Poolbeg Pharma: Using AI to prepare for the next pandemic
No-one is likely to forget the tragic events of 2020 and one company leading efforts to prepare for the next pandemic is Poolbeg Pharma. Optimum Strategic Communications’ Richard Staines interviewed CEO Jeremy Skillington to find the latest insights.
Discussions are not about whether another pandemic will happen, but when, as a number of factors converge to make another global outbreak more likely.
Poolbeg Pharma’s CEO, Jeremy Skillington cited concerns over influenza, which continues to produce new iterations with strains potentially jumping from animal species, such as birds, into humans.
He said: “There is always that kind of risk where these viruses mutate and go from an animal incubation into humans.”
Poolbeg is working on a drug that aims to block some of the worst effects of influenza, aiming to neutralise the over-reaction from the body’s immune system known as a “cytokine storm” that produces many of the ill effects following a flu infection.
The drug candidate, known as POLB 001, could potentially be used in a pandemic to alleviate the worst symptoms and save lives.
Based in London and Dublin, Poolbeg is one of many companies that is exploiting the power of artificial intelligence (AI) to make drug research nimbler.
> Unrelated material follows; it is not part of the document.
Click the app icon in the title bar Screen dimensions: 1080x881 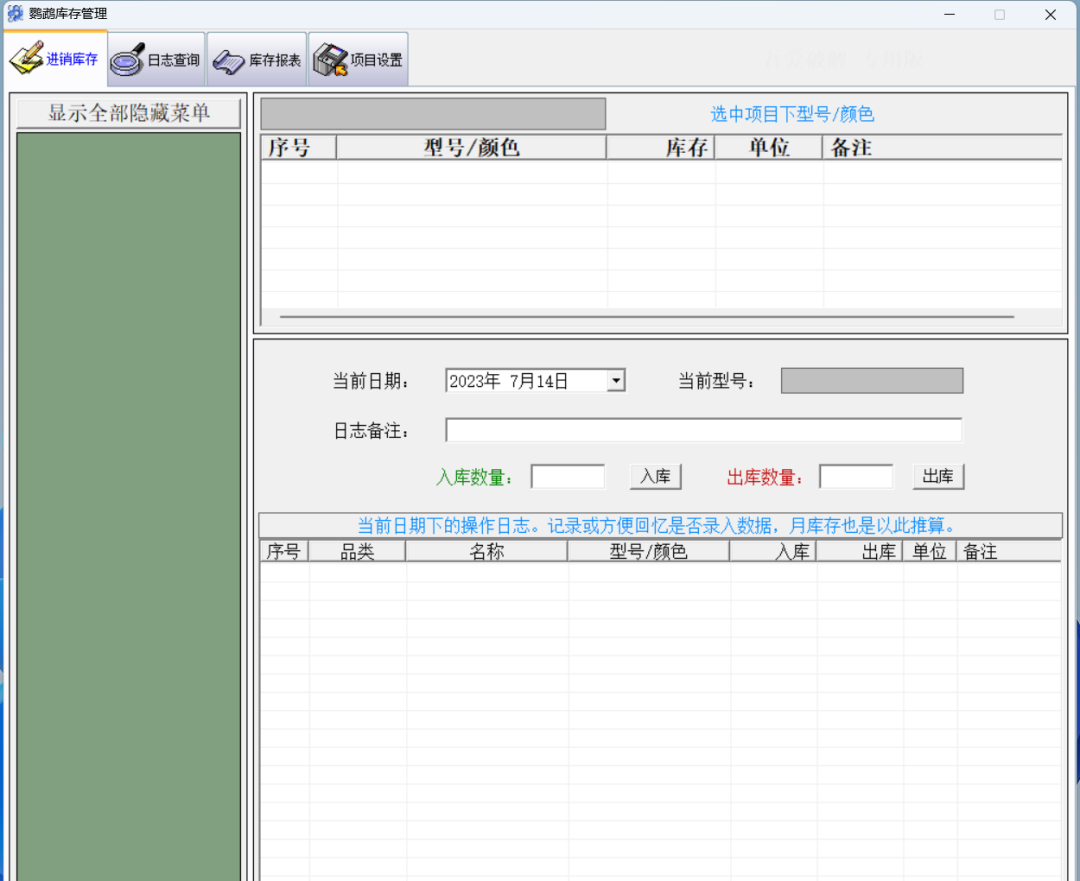14,13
Increasing processing speeds and computing power has made it possible to find drug candidates in much quicker timeframes, allowing for a faster global response to any emerging pathogen.
“This is where AI has hit a very interesting crossroads, where we can apply supercomputers to understanding biology…understanding diseases at a molecular level, and from there coming up with new drugs and treatments,” said Skillington.
Computing power is able to show precise protein structures, giving scientists greater insight into how to shape potential drugs to match targets.
One of Poolbeg’s AI partnerships is with CytoReason, which has allowed the company to fast-track development of other drugs in its pipeline.
Israel-based CytoReason has been using Poolbeg’s data from human challenge trials that track physiological data from a patient after a healthy young patient is deliberately infected with flu.
CytoReason has been analysing the six gigabytes of data from each patient on the trial to try and identify the drivers of disease and genes that are upregulated and could be either driving disease or helping patients recover.
At the end of June, Poolbeg announced it has identified a number of targets that it could exploit in research.
Poolbeg spun out of viral challenge research organisation hVivo in 2021. It took four years for the latter to identify p38 MAP kinase as a target for influenza research, whereas the collaboration with CytoReason took 15 months to identify its targets – demonstrating the faster pace of AI-driven research.
“It (AI) decreases risk, decreases costs and increases probability. It’s all about speed getting products into the clinic,” said Skillington.
But there are challenges with AI, including inherent scepticism. Scientists need to see the data to change their opinions.
Skillington said that big pharma, often criticised for being too slow to adopt new technologies, is by and large convinced by the benefits of AI.
“They are very deliberate in their decision making but once they make a decision to jump in, they are all in,” he said.